START SUPPLIED PASSAGE

With the observable consequences of climate change ever more apparent, countries on both sides of the Atlantic are moving to reduce their carbon emissions and make their economies more sustainable, in line with the Paris Agreement’s goals. However, the reforms passed to meet those targets have in some instances caused unrest. In France, the yellow jacket movement was a response to a fuel tax increase meant to incentivize a shift to less polluting vehicles. The scale of the protests prompted Macron and his team to re-assess their strategy and make French citizens stakeholders in the government’s climate reforms.
In the summer of 2019, French authorities chose 150 citizens at random to form a “Convention for Climate.” After listening to various experts on five areas – food, housing, production, transportation, and consumption – this convention was to produce recommendations to reduce France’s greenhouse gas emissions by at least 40% by 2030. In June 2020, the convention’s deliberations resulted in 149 recommendations that ranged from regulating advertising, to creating a new “ecocide” crime, to amending the French Constitution to include the fight against climate change. In response, Emmanuel Macron personally committed to holding a referendum or a vote in Parliament on all but three of the convention’s recommendations. In particular, he declined to create a new four percent tax on dividend payments.

END SUPPLIED PASSAGE

* [EXERCISES TO COMPLETE]
1. Say whether each statement agrees with the climate convention passage, answering yes or no and quoting the deciding words. (a) The convention was made up of 150 citizens picked at random. (b) The convention produced 150 recommendations. (c) Macron agreed to create a four percent tax on dividend payments.
2. Reproduce the part of the climate convention passage starting with "In the summer" and going on through "on dividend payments.".
The entries have no connection to the climate convention passage.

START RECORD EXTRACTS

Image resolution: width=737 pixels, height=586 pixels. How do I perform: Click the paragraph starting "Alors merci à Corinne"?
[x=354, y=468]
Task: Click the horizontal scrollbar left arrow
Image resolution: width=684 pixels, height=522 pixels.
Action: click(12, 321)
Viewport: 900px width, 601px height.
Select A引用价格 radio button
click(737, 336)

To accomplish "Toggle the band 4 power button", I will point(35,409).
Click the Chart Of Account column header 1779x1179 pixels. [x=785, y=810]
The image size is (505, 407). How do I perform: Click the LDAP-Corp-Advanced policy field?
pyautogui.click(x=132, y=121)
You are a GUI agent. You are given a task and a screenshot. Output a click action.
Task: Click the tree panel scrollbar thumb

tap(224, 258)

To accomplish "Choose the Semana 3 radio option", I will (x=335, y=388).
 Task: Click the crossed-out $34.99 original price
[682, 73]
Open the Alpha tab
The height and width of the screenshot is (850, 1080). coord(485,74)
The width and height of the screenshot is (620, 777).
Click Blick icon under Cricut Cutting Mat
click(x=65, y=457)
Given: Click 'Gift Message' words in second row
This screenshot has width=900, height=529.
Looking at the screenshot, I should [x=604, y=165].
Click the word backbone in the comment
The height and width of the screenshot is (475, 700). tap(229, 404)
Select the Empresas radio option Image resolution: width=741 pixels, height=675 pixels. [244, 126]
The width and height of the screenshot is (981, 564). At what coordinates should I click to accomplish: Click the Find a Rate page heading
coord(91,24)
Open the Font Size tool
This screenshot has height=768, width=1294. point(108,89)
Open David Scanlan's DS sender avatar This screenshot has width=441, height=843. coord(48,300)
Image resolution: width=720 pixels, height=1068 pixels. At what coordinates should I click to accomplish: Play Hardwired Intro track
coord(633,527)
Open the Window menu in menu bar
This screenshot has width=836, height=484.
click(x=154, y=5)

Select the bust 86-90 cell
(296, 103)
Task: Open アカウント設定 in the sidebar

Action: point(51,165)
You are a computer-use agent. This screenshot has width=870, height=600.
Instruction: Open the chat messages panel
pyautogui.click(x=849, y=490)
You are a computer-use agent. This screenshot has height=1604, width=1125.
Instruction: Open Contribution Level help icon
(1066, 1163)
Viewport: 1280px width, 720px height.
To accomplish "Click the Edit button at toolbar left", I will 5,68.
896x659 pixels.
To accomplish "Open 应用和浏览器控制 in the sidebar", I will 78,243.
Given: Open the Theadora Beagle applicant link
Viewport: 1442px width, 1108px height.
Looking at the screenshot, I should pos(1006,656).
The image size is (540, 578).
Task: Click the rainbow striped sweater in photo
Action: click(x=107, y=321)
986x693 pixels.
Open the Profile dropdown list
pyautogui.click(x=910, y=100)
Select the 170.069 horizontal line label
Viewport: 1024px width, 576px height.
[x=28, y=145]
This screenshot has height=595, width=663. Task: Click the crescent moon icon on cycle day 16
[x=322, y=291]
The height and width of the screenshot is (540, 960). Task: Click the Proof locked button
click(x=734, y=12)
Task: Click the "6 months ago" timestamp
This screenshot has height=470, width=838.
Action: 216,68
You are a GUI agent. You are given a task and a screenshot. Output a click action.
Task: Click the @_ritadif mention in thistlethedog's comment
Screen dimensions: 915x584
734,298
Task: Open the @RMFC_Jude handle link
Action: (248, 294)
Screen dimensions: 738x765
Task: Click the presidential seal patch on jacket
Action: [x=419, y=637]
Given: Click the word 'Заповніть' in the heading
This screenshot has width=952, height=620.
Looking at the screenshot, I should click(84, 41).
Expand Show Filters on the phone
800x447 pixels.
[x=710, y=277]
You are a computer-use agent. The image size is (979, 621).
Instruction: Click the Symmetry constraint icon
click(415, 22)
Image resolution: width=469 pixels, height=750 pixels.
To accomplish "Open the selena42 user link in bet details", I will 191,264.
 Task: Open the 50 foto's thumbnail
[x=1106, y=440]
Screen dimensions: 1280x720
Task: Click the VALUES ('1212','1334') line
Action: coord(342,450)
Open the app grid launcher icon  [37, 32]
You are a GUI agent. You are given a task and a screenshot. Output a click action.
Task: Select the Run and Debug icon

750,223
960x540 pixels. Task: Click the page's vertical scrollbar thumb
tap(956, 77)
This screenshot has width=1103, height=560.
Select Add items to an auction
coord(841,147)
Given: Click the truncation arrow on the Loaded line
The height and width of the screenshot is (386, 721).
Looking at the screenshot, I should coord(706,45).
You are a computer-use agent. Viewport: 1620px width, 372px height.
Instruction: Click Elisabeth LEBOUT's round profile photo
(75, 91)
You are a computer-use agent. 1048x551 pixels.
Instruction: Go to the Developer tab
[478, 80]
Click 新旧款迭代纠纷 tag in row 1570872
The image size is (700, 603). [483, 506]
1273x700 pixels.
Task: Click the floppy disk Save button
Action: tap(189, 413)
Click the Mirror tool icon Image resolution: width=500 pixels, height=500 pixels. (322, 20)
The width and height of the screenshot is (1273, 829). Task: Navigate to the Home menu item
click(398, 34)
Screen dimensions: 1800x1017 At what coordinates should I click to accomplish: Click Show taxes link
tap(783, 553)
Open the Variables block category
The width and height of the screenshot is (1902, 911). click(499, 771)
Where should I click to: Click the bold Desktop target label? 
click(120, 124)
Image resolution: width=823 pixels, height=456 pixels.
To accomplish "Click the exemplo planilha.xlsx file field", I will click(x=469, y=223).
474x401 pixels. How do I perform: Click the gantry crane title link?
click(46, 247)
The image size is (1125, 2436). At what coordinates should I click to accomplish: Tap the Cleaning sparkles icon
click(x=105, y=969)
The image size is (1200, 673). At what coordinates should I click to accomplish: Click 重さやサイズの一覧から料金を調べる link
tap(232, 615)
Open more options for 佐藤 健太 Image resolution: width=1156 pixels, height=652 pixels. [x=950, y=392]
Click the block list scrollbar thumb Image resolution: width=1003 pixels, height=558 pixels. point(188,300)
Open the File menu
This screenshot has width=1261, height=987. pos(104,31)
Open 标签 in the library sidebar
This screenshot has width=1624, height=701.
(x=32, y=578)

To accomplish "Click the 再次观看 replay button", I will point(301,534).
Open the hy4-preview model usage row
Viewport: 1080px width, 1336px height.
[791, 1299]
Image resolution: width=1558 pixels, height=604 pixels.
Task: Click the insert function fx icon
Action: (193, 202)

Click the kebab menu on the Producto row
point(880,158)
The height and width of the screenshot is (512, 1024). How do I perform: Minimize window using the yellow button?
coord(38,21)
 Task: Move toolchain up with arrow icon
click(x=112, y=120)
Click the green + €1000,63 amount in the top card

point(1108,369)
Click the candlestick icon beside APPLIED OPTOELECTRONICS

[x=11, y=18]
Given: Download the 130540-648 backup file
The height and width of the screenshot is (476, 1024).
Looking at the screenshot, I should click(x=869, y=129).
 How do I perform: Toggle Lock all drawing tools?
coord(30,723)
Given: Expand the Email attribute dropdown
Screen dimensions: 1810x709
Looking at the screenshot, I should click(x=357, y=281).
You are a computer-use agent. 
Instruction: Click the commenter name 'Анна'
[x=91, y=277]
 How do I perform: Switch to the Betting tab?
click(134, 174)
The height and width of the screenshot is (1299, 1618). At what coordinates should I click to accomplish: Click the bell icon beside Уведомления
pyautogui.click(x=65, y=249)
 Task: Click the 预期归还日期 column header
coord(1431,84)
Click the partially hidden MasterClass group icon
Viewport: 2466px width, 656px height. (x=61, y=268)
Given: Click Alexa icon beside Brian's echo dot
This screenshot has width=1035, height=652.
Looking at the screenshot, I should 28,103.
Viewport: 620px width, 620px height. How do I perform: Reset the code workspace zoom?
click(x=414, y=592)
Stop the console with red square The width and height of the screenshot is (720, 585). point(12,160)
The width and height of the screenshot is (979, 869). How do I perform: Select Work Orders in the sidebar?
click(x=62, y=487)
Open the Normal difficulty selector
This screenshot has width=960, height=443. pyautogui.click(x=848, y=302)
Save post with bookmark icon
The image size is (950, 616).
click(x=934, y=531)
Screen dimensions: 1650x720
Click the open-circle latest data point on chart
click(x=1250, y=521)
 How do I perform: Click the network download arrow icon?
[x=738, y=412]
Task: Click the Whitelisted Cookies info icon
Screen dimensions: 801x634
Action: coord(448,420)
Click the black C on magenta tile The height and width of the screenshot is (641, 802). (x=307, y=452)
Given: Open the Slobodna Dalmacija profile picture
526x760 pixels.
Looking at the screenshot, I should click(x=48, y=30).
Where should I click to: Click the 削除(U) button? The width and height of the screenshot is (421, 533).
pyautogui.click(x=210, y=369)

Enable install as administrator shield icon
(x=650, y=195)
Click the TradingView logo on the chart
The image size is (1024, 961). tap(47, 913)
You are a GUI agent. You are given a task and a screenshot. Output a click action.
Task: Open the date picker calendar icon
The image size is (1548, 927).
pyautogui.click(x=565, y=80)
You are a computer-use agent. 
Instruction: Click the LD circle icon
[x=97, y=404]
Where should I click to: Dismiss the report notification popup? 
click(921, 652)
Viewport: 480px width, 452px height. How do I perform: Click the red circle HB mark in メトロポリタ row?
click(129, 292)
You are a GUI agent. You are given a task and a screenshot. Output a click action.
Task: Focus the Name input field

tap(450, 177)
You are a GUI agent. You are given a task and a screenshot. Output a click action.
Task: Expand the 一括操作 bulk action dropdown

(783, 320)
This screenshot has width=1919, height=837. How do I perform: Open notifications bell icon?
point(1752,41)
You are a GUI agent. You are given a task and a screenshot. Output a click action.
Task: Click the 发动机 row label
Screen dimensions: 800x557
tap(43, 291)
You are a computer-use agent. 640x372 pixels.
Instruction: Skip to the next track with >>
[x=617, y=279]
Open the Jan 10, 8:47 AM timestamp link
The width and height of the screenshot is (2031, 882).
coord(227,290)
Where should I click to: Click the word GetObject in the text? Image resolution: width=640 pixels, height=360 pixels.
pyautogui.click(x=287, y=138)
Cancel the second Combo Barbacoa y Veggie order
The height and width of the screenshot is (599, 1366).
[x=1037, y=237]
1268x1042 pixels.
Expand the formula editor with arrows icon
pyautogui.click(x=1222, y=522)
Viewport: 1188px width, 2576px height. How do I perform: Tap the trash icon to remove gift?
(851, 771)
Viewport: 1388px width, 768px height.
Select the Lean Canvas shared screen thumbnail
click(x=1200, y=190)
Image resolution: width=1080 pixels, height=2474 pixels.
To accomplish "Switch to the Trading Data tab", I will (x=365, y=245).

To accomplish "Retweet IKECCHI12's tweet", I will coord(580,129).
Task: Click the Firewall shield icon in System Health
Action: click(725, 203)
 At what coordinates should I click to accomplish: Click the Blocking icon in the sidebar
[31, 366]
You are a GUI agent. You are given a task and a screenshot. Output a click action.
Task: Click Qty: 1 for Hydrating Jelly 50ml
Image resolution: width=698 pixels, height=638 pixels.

END RECORD EXTRACTS

* [SOLUTIONS TO THE PROBLEMS]
1.
(a) Yes: "French authorities chose 150 citizens at random"
(b) No: "resulted in 149 recommendations"
(c) No: "he declined to create a new four percent tax on dividend payments"

2.
In the summer of 2019, French authorities chose 150 citizens at random to form a “Convention for Climate.” After listening to various experts on five areas – food, housing, production, transportation, and consumption – this convention was to produce recommendations to reduce France’s greenhouse gas emissions by at least 40% by 2030. In June 2020, the convention’s deliberations resulted in 149 recommendations that ranged from regulating advertising, to creating a new “ecocide” crime, to amending the French Constitution to include the fight against climate change. In response, Emmanuel Macron personally committed to holding a referendum or a vote in Parliament on all but three of the convention’s recommendations. In particular, he declined to create a new four percent tax on dividend payments.